Bir taraftan kendi ülkende gösteriler sırasında güvenlik güçlerince katledilen çocuklar için“kadın da olsa, çocuk da olsa gereken yapılacaktır” diyen ve üzerlerine bomba yağdırarak parçaladığı köylülere “operasyon kazası” diyebilen bir iktidar;
Diğer taraftan ülkesindeki gösterileri şiddetle bastırmaya çalışan komşu diktatörlere sert eleştirilerde bulunan, “halkınıza zulüm uygulamayın” diyebilen aynı iktidar. Yani, en hafif ifade ile “siyasi tutarsızlık” olarak değerlendirilebilecek bir durumun kamuoyunca takip edildiğinin verdiği rahatsızlık…

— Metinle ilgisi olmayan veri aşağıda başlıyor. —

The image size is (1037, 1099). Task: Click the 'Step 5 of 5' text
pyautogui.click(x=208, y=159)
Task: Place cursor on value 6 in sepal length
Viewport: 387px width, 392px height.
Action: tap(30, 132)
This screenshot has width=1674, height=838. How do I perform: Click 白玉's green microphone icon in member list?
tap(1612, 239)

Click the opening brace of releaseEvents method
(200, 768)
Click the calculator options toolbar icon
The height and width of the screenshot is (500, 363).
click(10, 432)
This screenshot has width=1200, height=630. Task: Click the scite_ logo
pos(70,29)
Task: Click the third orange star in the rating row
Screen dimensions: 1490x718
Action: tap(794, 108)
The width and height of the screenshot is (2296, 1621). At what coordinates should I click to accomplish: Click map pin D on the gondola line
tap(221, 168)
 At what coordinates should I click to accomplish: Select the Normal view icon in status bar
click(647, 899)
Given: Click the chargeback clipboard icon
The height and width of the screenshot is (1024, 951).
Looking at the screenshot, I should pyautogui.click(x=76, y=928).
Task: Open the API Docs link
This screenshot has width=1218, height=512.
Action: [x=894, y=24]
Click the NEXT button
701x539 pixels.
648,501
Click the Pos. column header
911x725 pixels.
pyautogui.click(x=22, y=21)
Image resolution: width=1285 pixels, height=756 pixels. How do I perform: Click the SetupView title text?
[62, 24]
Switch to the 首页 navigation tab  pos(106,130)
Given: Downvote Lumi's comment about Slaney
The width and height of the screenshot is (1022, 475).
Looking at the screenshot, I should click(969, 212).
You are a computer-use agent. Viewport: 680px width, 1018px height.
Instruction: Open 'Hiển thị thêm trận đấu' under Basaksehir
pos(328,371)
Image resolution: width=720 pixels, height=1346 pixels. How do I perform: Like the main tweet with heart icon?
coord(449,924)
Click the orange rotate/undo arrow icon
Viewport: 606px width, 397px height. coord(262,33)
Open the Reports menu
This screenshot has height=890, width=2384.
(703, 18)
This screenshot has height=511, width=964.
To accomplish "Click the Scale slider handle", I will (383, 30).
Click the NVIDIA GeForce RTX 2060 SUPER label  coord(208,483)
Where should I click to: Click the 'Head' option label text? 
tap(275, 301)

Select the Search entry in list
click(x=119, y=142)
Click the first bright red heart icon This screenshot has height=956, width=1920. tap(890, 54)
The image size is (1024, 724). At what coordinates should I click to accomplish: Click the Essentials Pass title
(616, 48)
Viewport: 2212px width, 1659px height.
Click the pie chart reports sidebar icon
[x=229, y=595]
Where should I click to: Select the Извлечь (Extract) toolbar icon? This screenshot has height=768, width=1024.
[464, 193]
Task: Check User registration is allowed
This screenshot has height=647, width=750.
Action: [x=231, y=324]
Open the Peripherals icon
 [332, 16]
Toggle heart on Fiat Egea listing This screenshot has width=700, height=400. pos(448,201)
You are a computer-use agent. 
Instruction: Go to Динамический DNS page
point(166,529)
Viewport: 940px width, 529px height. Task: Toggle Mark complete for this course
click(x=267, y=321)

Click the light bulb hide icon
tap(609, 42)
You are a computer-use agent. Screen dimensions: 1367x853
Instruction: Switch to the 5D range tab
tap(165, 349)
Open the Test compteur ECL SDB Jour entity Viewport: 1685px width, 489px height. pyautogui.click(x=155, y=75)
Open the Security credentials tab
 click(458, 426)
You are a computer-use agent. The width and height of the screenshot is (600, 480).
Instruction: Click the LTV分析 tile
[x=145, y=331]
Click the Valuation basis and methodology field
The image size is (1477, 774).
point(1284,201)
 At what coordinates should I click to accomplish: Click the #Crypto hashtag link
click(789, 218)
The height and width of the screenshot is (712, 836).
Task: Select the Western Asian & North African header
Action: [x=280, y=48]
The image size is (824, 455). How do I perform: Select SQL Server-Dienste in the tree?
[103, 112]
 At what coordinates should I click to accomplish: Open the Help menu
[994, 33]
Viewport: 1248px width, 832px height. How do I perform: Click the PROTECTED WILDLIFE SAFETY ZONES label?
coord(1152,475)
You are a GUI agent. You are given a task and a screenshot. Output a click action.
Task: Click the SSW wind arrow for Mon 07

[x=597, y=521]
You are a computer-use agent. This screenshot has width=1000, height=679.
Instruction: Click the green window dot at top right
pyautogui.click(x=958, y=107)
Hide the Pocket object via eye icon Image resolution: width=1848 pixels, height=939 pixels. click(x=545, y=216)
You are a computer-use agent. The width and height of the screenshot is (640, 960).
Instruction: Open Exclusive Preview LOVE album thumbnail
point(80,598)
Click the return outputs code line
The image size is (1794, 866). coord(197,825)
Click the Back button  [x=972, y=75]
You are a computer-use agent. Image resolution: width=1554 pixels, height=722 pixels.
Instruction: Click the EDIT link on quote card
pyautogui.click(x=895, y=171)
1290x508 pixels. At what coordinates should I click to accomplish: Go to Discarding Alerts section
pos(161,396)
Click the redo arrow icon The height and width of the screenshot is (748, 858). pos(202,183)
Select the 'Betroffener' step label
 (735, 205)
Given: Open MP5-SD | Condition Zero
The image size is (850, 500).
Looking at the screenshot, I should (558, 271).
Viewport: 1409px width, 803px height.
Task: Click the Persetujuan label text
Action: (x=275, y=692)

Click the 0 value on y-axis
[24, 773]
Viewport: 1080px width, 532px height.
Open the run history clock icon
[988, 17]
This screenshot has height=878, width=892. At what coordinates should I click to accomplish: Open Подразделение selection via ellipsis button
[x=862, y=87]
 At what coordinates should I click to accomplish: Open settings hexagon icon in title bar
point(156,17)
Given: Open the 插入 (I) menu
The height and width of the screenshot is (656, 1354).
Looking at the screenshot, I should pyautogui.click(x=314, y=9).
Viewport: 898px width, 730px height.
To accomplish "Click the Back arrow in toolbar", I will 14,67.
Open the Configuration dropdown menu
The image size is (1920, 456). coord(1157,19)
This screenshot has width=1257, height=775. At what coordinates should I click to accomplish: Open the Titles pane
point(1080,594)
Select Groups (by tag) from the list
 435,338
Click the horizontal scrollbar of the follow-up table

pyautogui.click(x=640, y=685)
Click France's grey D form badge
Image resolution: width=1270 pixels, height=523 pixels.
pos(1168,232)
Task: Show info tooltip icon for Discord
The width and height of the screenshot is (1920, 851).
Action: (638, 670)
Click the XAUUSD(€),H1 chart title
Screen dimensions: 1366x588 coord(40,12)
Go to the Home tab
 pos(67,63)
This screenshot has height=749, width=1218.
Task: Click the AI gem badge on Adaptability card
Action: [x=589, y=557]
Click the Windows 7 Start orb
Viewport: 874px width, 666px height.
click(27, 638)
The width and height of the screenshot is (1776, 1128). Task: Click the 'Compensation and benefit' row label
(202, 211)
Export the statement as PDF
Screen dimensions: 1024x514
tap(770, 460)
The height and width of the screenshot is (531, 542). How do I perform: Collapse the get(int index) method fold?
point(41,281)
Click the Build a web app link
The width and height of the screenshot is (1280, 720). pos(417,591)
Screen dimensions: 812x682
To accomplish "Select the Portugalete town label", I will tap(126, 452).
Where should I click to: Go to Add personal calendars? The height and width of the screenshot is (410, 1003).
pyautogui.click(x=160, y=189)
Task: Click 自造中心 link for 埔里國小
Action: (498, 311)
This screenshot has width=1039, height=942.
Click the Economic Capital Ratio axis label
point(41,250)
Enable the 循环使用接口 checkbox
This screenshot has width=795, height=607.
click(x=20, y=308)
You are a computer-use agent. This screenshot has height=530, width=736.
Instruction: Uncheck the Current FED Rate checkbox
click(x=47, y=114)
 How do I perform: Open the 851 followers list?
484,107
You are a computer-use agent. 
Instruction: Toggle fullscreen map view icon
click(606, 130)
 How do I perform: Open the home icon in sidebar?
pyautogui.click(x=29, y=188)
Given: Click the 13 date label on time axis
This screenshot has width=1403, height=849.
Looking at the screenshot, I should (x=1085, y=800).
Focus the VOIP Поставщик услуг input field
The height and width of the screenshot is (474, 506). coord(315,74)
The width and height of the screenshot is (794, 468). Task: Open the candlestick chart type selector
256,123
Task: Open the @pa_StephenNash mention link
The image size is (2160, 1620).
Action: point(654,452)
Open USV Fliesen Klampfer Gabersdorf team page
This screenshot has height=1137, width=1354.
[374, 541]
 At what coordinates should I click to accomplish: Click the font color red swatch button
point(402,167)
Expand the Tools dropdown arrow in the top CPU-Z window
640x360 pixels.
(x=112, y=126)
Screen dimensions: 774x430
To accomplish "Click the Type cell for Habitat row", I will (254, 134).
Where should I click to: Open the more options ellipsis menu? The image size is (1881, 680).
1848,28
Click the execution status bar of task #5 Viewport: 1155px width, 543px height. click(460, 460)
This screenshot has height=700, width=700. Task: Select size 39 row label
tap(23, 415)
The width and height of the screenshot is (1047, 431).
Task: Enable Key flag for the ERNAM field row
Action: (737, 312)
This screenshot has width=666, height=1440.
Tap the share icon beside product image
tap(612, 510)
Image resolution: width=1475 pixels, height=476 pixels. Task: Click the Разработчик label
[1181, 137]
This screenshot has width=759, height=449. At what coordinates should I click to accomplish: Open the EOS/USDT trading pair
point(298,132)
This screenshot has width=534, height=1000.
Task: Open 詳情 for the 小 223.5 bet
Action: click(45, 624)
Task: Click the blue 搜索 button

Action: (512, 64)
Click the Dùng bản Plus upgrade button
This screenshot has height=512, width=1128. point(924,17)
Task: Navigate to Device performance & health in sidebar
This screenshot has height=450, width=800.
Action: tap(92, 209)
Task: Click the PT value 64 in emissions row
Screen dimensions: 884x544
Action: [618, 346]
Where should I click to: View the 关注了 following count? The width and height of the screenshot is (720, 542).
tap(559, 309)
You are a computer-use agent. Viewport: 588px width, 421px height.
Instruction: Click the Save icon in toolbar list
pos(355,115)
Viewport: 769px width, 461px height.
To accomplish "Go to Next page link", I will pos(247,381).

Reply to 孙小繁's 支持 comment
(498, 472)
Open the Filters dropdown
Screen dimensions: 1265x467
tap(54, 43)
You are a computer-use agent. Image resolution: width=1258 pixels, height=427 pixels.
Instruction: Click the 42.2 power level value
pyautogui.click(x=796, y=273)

Rahtsızlığı gidermek ve dikkatleri başka yöne çevirmek gerekli… O zaman ne yapmalı? “Dindar bir gençlik yetiştirmek” gibi kışkırtıcı bir salvo dikkatleri başka bir yöne çekmeye yeterli olur mu? Tam isabet… Biraz, milli değerler sosu, biraz “tinerci mi olsunlar” sosyal “sorumluluk” kreması… Ve alın size eski ve hala canlı bir tartışma konusu: “şeriat korkusu” ve “din düşmanlığı”… ve öngörüldüğü gibi üzerine balıklama atlayan yazar-çizer takımı…
Her şey, Roboski’de paramparça edilen bedenler, gözaltındaki siyasetçiler, gazeteciler, yazarlar, İç Kale’deki kafatasları, süren operasyonlar… Her gün altyapısı biraz daha sağlamlaştırılan çalışılan Suriye operasyonu… Her şey bir anda, sanki geçmiş bir zamanda ve çok uzak bir mekanda cereyan etmiş vakalar gibi birer hikaye haline geldi/getirildi ya da getirilmeye çalışılıyor…
Velhasıl, amaç “dindar” gençlik yetiştirme falan değil, hafızaları biraz daha bulanık hale getirme operasyonudur. Din üzerinden daha fazla rant elde etme hamlesidir. Sermayeye ve “düzen”e yeni – ve bu sefer ‘yeşil’ -kadrolar devşirme girişimidir ki yeni de değildir. Ne düşüneceğimize, ne yazacağımıza, neyi zaman ne konuşacağımıza yön verme olayıdır söz konusu olan.